**Work to complete:**
Quote every line below exactly and skip any picture.

**Source records:**
•••
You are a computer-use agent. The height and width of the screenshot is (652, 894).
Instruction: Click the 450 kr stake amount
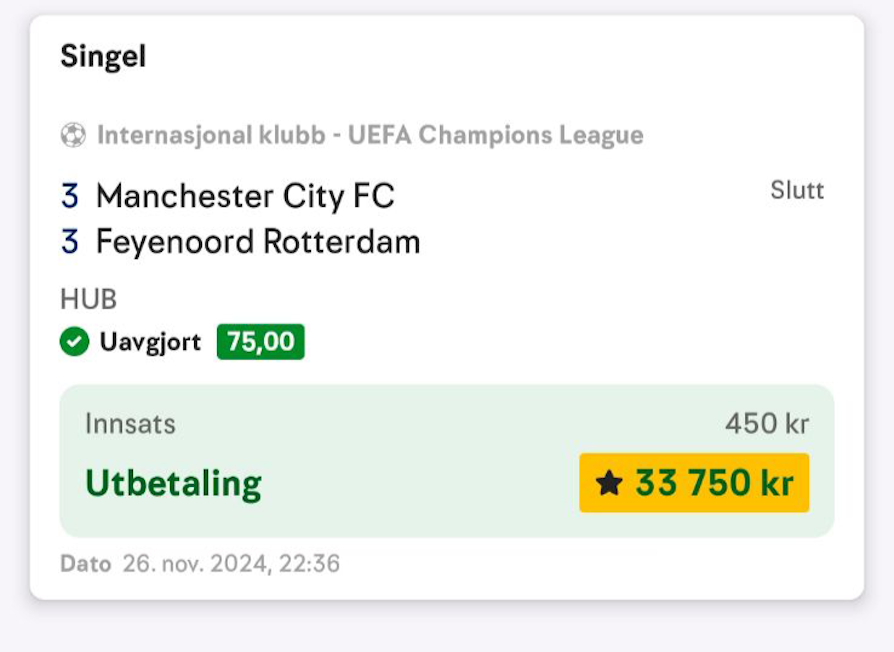[767, 424]
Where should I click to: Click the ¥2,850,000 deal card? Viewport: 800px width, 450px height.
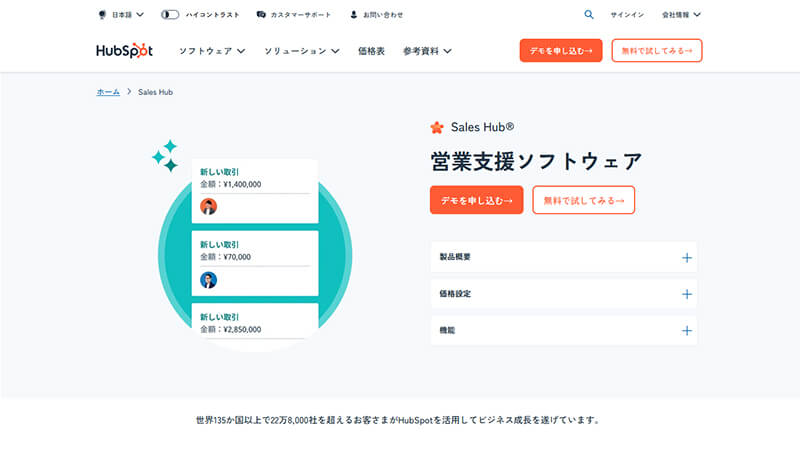tap(254, 322)
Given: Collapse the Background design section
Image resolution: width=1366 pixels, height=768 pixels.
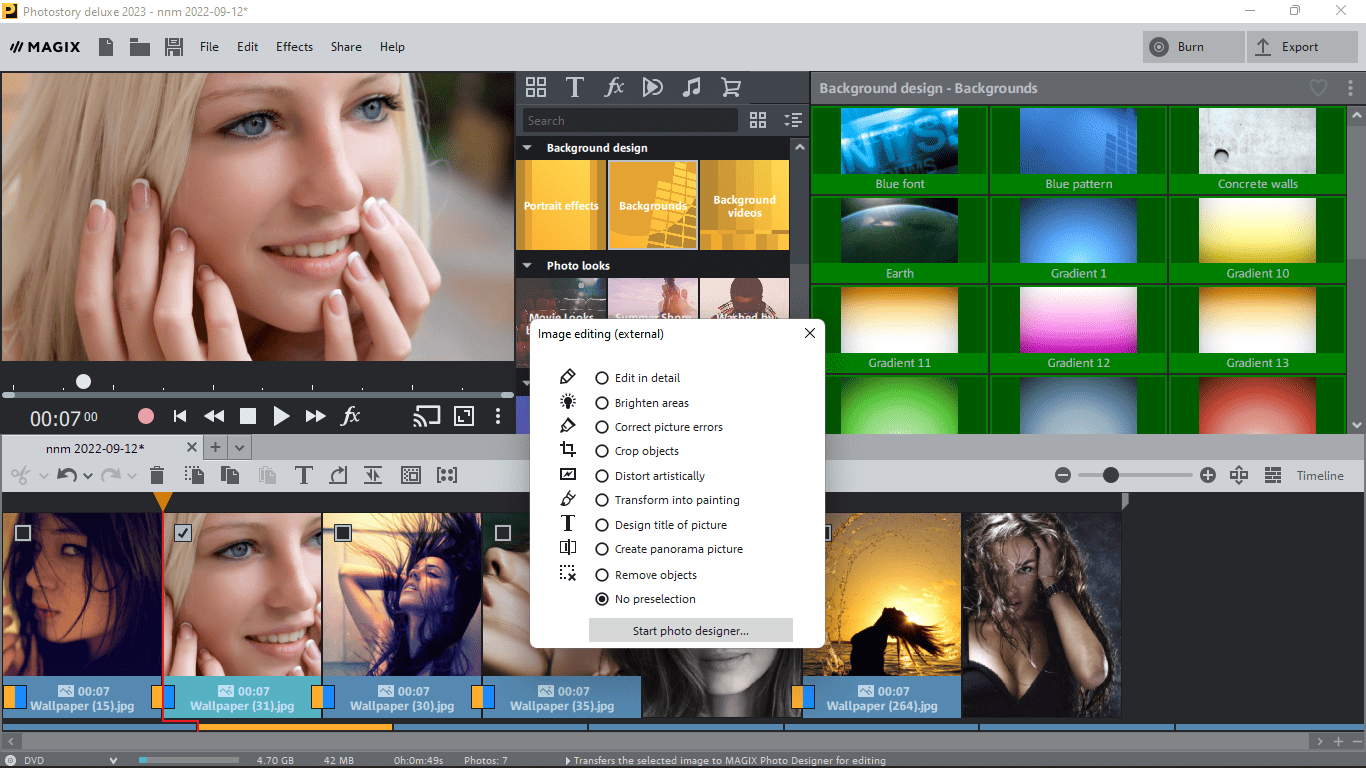Looking at the screenshot, I should [x=527, y=148].
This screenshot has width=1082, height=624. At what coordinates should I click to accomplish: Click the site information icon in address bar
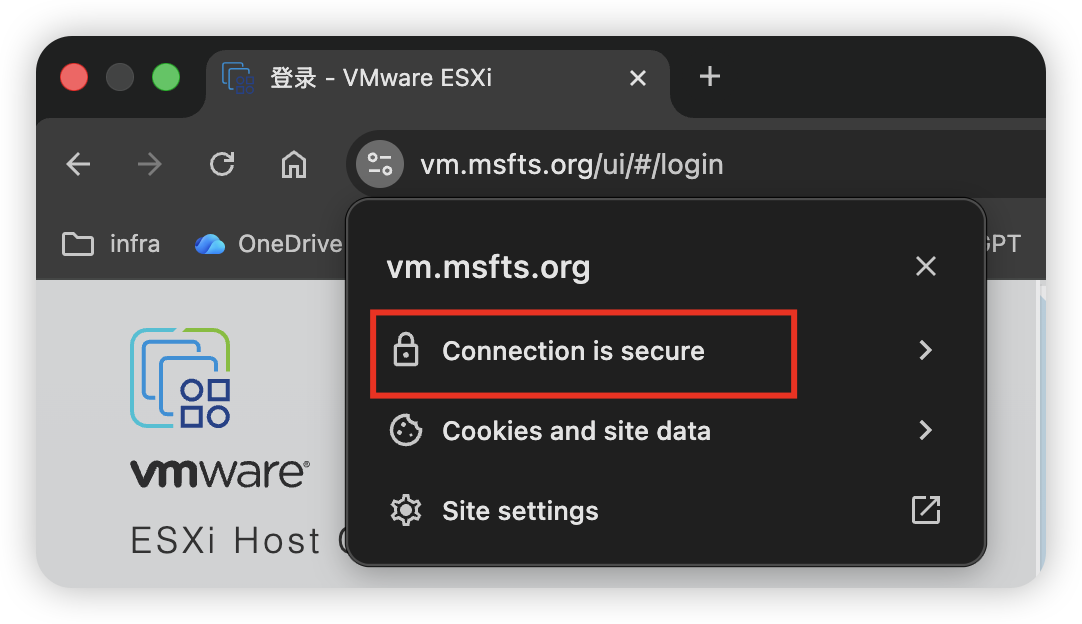380,164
•••
**Solution:**
You are a computer-use agent. The height and width of the screenshot is (652, 894).
Instruction: Click the 450 kr stake amount
[767, 424]
Where should I click to: Click the ¥2,850,000 deal card? Viewport: 800px width, 450px height.
tap(254, 322)
Given: Collapse the Background design section
Image resolution: width=1366 pixels, height=768 pixels.
Looking at the screenshot, I should [x=527, y=148].
This screenshot has width=1082, height=624. At what coordinates should I click to accomplish: Click the site information icon in address bar
380,164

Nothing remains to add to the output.